Write out every line exactly, from the first line of the records below through the line that contains "Task: Open the All Supported Formats dropdown".

Given data ▸
++++++++++
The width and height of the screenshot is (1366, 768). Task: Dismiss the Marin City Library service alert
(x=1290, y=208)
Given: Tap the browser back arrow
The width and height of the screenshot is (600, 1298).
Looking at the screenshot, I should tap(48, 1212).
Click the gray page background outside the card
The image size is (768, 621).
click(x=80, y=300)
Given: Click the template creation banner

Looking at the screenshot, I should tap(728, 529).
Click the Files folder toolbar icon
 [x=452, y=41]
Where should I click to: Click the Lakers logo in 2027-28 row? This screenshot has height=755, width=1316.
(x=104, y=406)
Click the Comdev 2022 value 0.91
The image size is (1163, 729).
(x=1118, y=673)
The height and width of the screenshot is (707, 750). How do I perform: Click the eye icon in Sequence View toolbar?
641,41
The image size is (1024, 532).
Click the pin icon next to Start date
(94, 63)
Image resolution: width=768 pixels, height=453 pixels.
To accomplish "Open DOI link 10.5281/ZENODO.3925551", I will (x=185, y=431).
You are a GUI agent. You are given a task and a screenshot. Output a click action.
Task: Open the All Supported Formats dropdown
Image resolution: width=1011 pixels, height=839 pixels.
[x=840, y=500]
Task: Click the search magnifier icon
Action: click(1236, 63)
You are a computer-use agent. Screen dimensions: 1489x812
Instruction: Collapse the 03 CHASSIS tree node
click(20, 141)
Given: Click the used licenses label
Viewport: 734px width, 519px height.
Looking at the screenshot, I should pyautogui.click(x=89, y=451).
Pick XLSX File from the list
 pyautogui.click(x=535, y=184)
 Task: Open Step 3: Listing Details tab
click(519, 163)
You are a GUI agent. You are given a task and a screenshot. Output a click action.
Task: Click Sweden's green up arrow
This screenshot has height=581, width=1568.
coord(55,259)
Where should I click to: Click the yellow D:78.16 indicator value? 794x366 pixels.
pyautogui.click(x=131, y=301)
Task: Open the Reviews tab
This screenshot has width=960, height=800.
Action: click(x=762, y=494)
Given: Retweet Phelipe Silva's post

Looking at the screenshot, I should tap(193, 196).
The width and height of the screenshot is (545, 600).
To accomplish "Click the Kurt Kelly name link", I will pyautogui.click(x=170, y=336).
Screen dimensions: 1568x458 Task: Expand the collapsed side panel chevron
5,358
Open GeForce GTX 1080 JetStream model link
++++++++++
Response for this exercise ▸
The width and height of the screenshot is (1366, 768). Task: Dismiss the Marin City Library service alert
(x=1290, y=208)
Given: Tap the browser back arrow
The width and height of the screenshot is (600, 1298).
Looking at the screenshot, I should tap(48, 1212).
Click the gray page background outside the card
The image size is (768, 621).
click(x=80, y=300)
Given: Click the template creation banner

Looking at the screenshot, I should tap(728, 529).
Click the Files folder toolbar icon
 [x=452, y=41]
Where should I click to: Click the Lakers logo in 2027-28 row? This screenshot has height=755, width=1316.
(x=104, y=406)
Click the Comdev 2022 value 0.91
The image size is (1163, 729).
(x=1118, y=673)
The height and width of the screenshot is (707, 750). How do I perform: Click the eye icon in Sequence View toolbar?
641,41
The image size is (1024, 532).
Click the pin icon next to Start date
(94, 63)
Image resolution: width=768 pixels, height=453 pixels.
To accomplish "Open DOI link 10.5281/ZENODO.3925551", I will (x=185, y=431).
You are a GUI agent. You are given a task and a screenshot. Output a click action.
Task: Open the All Supported Formats dropdown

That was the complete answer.